INTER ETO'O - A quasi dieci anni di distanza dalla vittoria della Champions League (il 22 maggio 2010), Samuel Eto'o, in una intervista a La Gazzetta dello Sport, ha ricordato tutta la sua avventura all'Inter; dall'arrivo alle magiche imprese.

Inter, Eto'o racconta la sua avventura in nerazzurro

"Il primo contatto con l'Inter fu con quello che sarebbe diventato mio fratello Marco. La storia del suo sms si conosce: un certo Materazzi mi scrive "Se vieni tu all’Inter vinciamo tutto", non ho quel numero in rubrica e chiedo ad Albertini: “È suo?”. Sì. Non mi era mai capitato nella mia carriera, quel messaggio è stato decisivo per la mia scelta. E da lì è nata una grande amicizia. Moratti e Mourinho? Il presidente mi chiamò parlando un francese perfetto e mi disse: "Eto’o, si fidi: lei all’Inter si troverà benissimo, diventerà come casa sua". Aveva ragione. Mourinho mi mandò la foto di una maglia nerazzurra con il numero 9 scrivendomi: "È tua: ti aspetta"".

La stagione del Triplete

"Sapevo di avere la fortuna di essere dove volevo, il vero Eto'o si è visto la stagione successiva. Tatticamente ho svolto il mio dovere, quello che meritava un gruppo così, anche se da terzino ho giocato solo a Barcellona in piena emergenza. Quando fu espulso Thiago Motta, Mourinho chiamò me e Zanetti, ci spiegò come posizionarci. Non avevo il tempo di pensare, mi dissi solo: "Dai tutto e vedremo alla fine". E alla fine eravamo in finale. Il rapporto con Milito? Grazie a Dio la gelosia non è un sentimento che mi appartiene. Diego era in un gran momento, non sbagliava mai sotto porta ma alla fine facevamo la stessa cosa: io giocavo per la squadra, lui segnava per la squadra".
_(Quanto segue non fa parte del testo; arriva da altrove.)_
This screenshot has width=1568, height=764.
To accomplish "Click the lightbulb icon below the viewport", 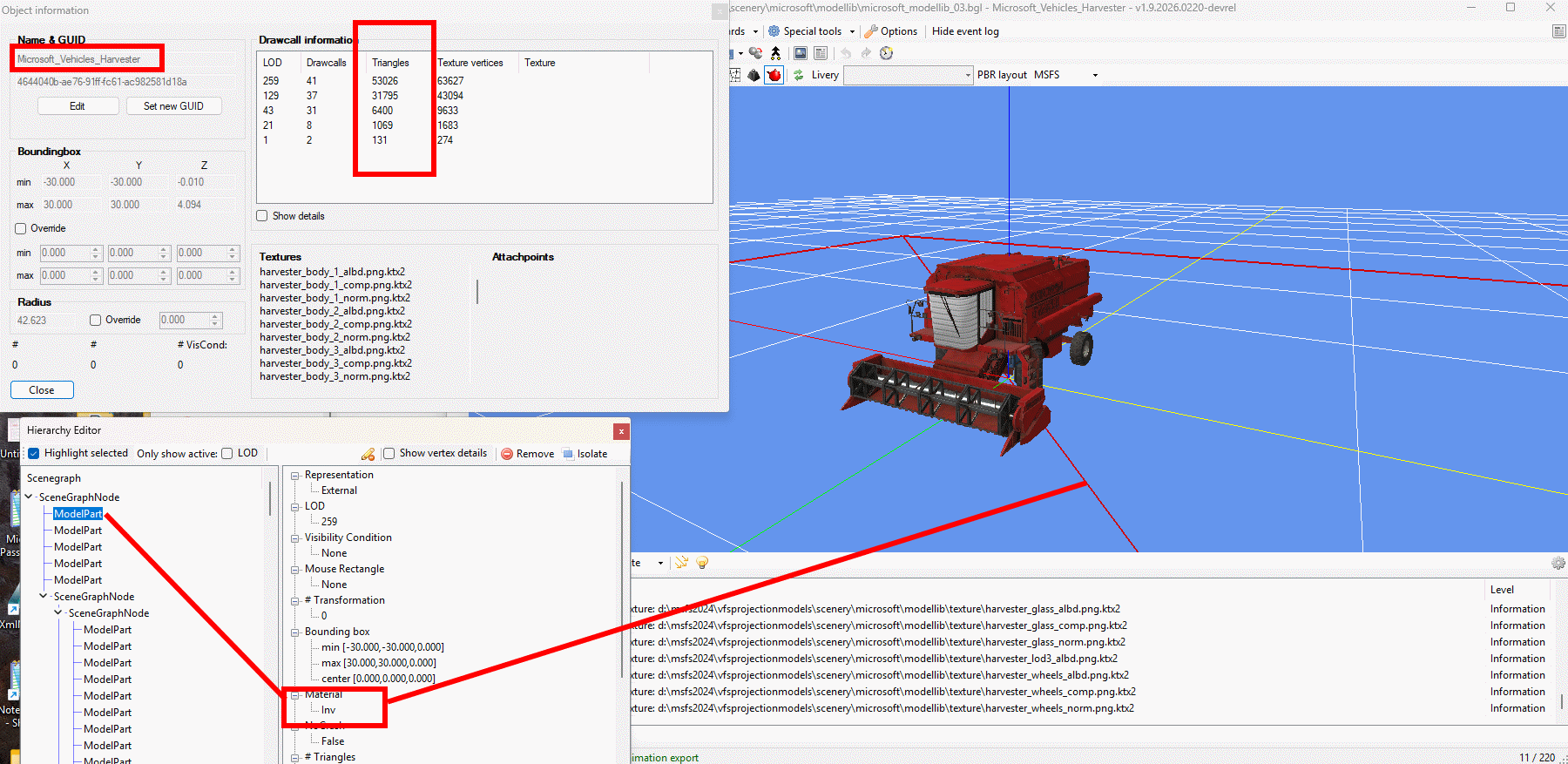I will tap(702, 563).
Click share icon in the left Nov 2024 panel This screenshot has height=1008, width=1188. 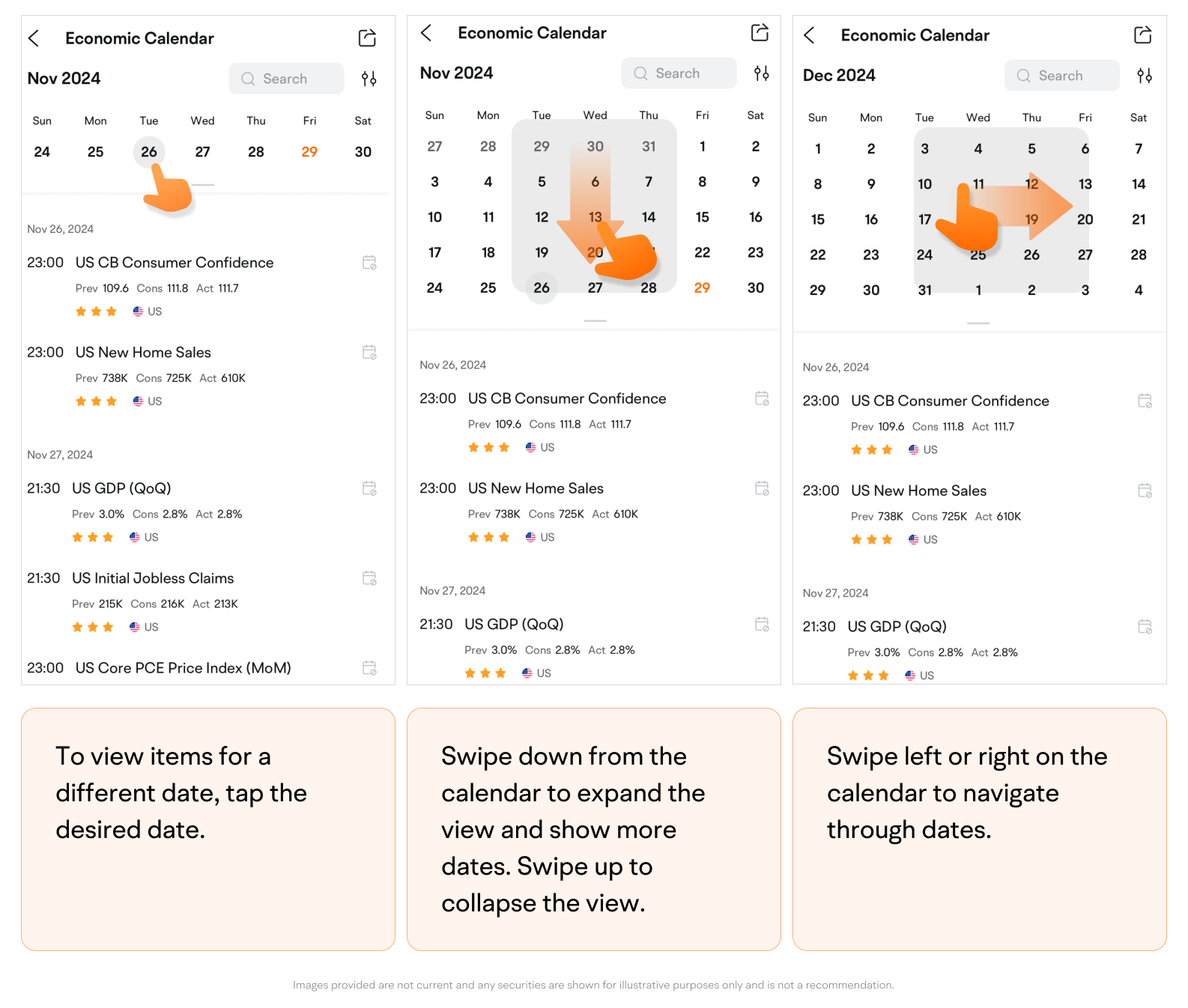[367, 38]
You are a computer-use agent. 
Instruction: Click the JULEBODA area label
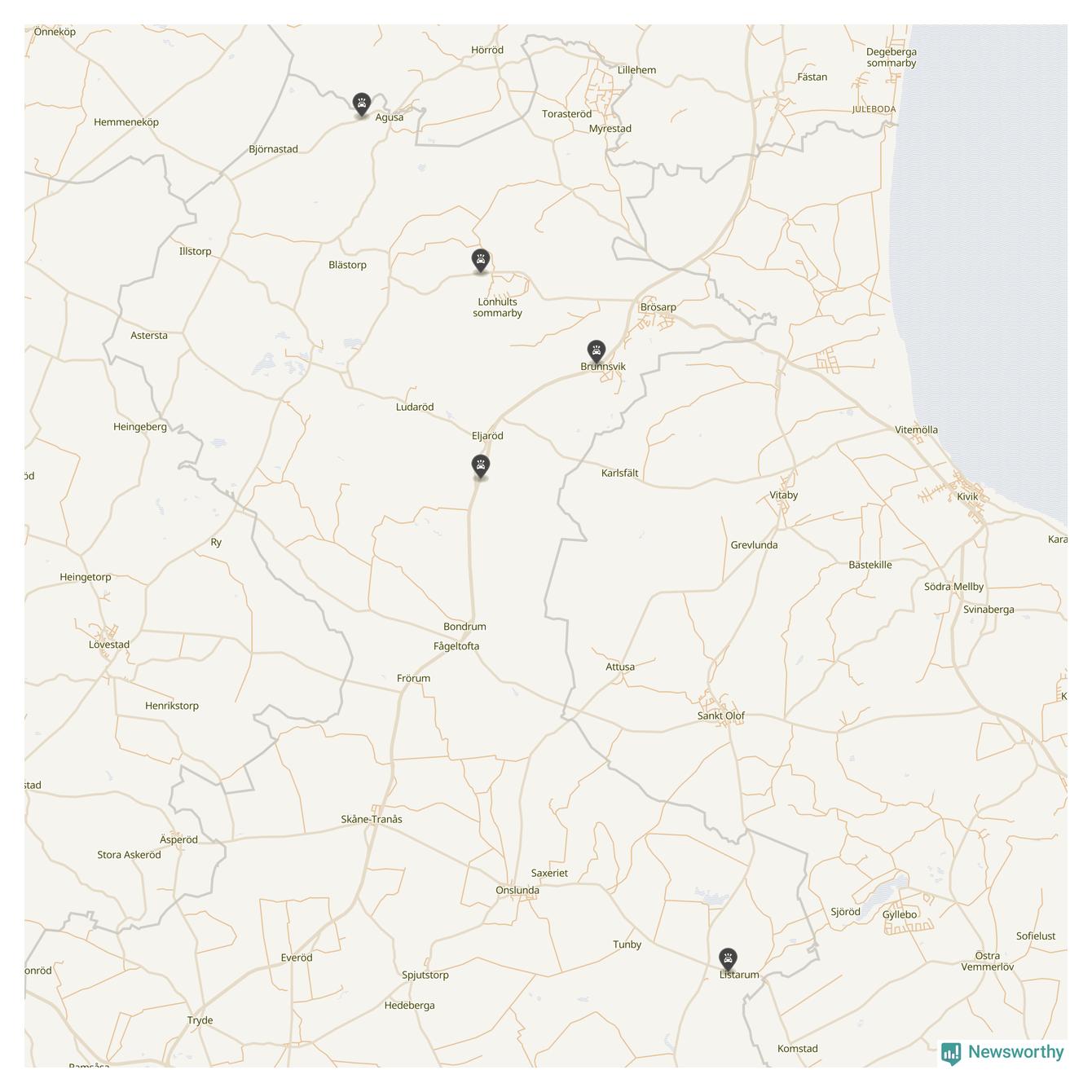874,109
Sulla partita contro il Chelsea e la finale di Madrid

"La partita di Londra? Di quella notte ricorderò per sempre due cose. Il discorso di Mourinho prima della partita: "Nessuna squadra che ho allenato può battermi". Entrammo in campo determinati, giocavamo anche per l'allenatore. Poi ricordo il mio stop prima di andare a segnare, in quel momento mi dissi: "Se lo fai bene, poi segni facile". Ce l’ho ancora qui negli occhi, quel controllo. Il discorso prima della finale? Non fu lungo, mi limitai a dire: "Una finale non si gioca, si vince. O moriamo in campo e portiamo la coppa a Milano, o moriamo perché a Milano non ci torniamo. Quindi vediamo di tornarci, e di portare con noi la coppa".

Sul possibile ritorno all'Inter nel 2013

"Non so se ci sia mai stata una possibilità, il mio era un desiderio. Per me sarebbe stato molto bello. Se sei interista una volta, morirai interista. Non c’è un motivo, è così e basta".